This is the eleventh in a series of fifteen pieces on “minor” horror films that I’m going to be publishing here throughout October. For more information, please see this post from last year, when I first did this.
The Animal (Walter Ungerer, 1976)
The Animal is a film which we call a horror film because we lack a more precise name for what something like it is. I mean, what other options are there? A fable? A mystic allegory? It almost could be a fantasy, in a very old-fashioned sense of the word (everything about this movie is strangely old-fashioned, untimely – “This whole place stinks of ancestors,” one character says, early on), but nothing fantastical really happens, at least not that you could pin down as such. Mostly ordinary things happen, mostly in daylight, all in calm and beautiful surroundings, in the snowy hills and ridges around Montpelier, Vermont1 – and all, all suffused with quiet, dusky dread. So we call it a horror film, and I suppose it must be. But it is far stranger than we are generally allowed to imagine a horror film can be, cut from such very different cloth.

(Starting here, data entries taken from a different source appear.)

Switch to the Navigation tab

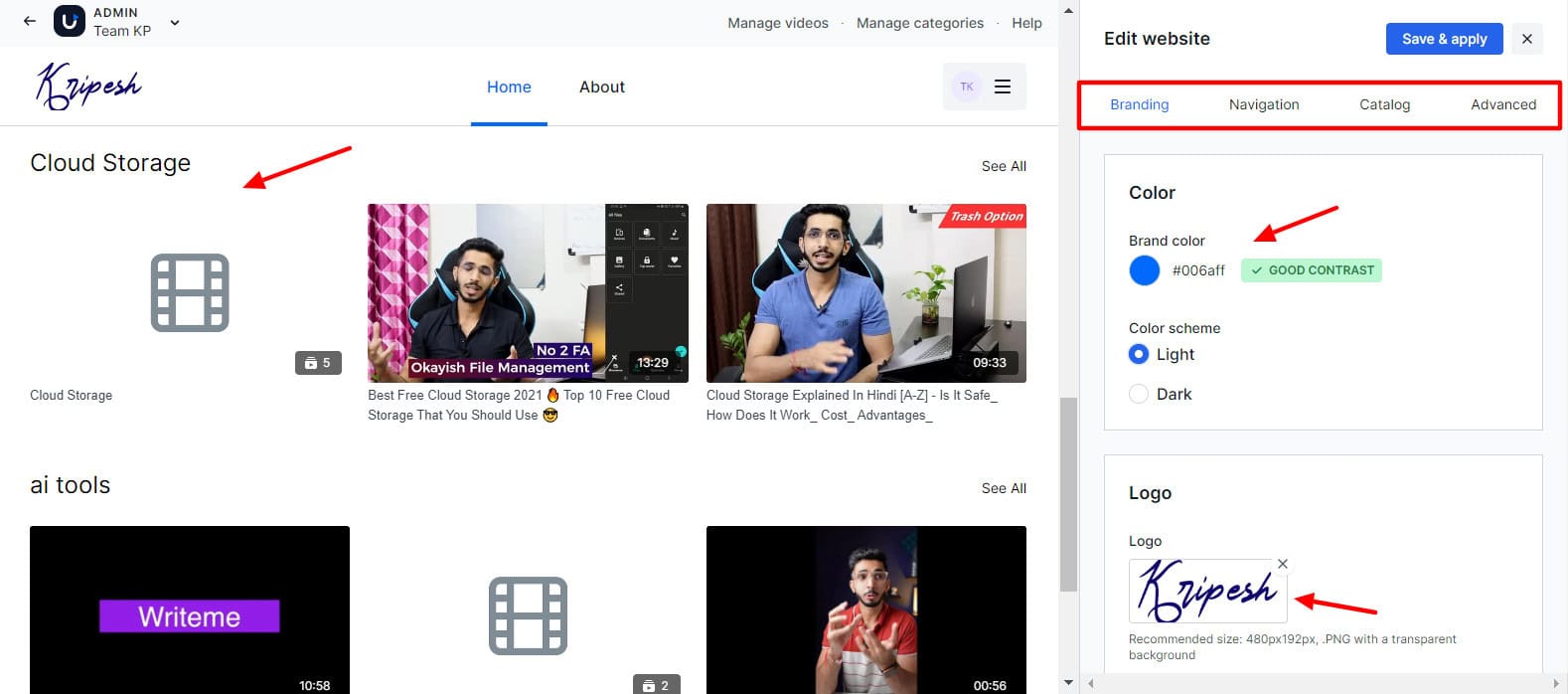1263,104
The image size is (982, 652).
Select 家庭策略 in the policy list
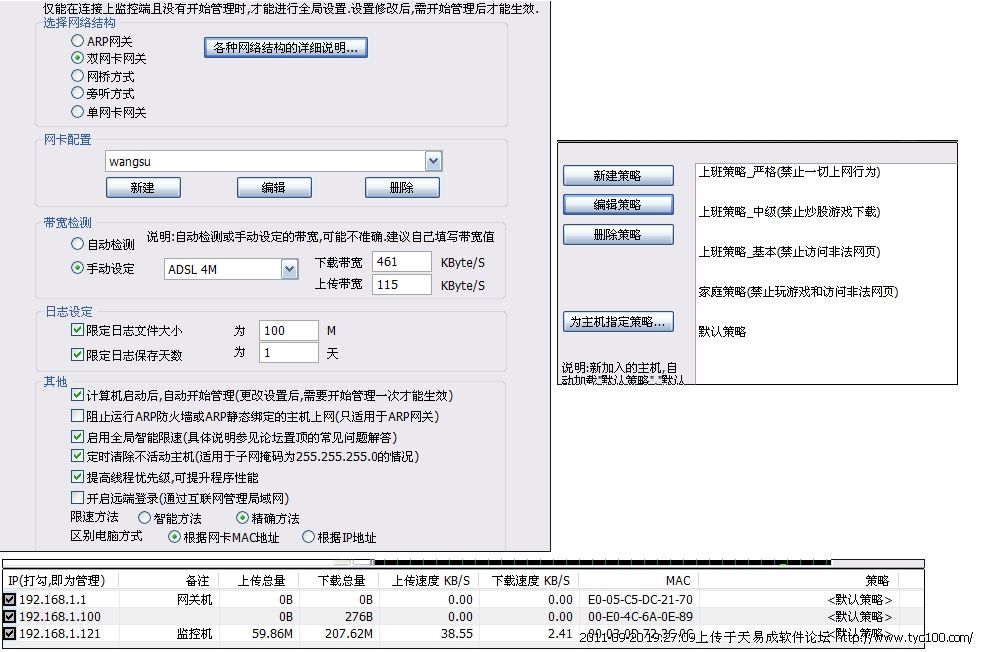click(x=797, y=292)
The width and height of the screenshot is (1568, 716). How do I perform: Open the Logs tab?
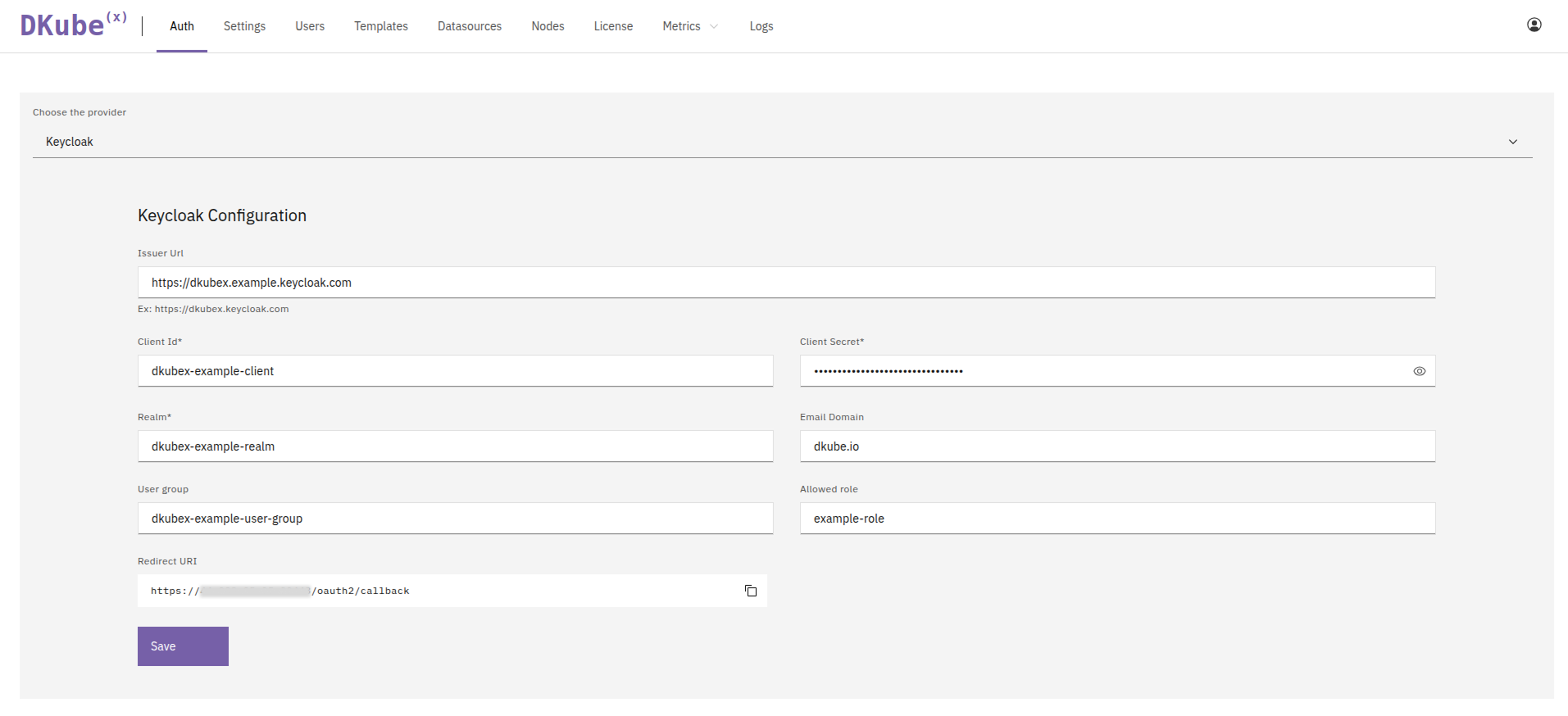pos(761,26)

Trying to describe what The Animal is “about” is both very simple and rather complicated. Let me reproduce the synopsis which first caught my eye, stumbling across the film on a torrent site several years ago:
A man meets a woman at a deserted railroad station somewhere in northern New England. It is the middle of winter; snow is falling. The two drive to a remote farmhouse. Two strange children, who never speak, appear at the window; an old woman calls them away. First isolation, then alienation, overcome the couple. The woman has a dream, then disappears. Nothing is explained. Only footprints remain in the snow that covers the supernatural landscape. The Animal is a film about unutterable loss, fate and the unknowable.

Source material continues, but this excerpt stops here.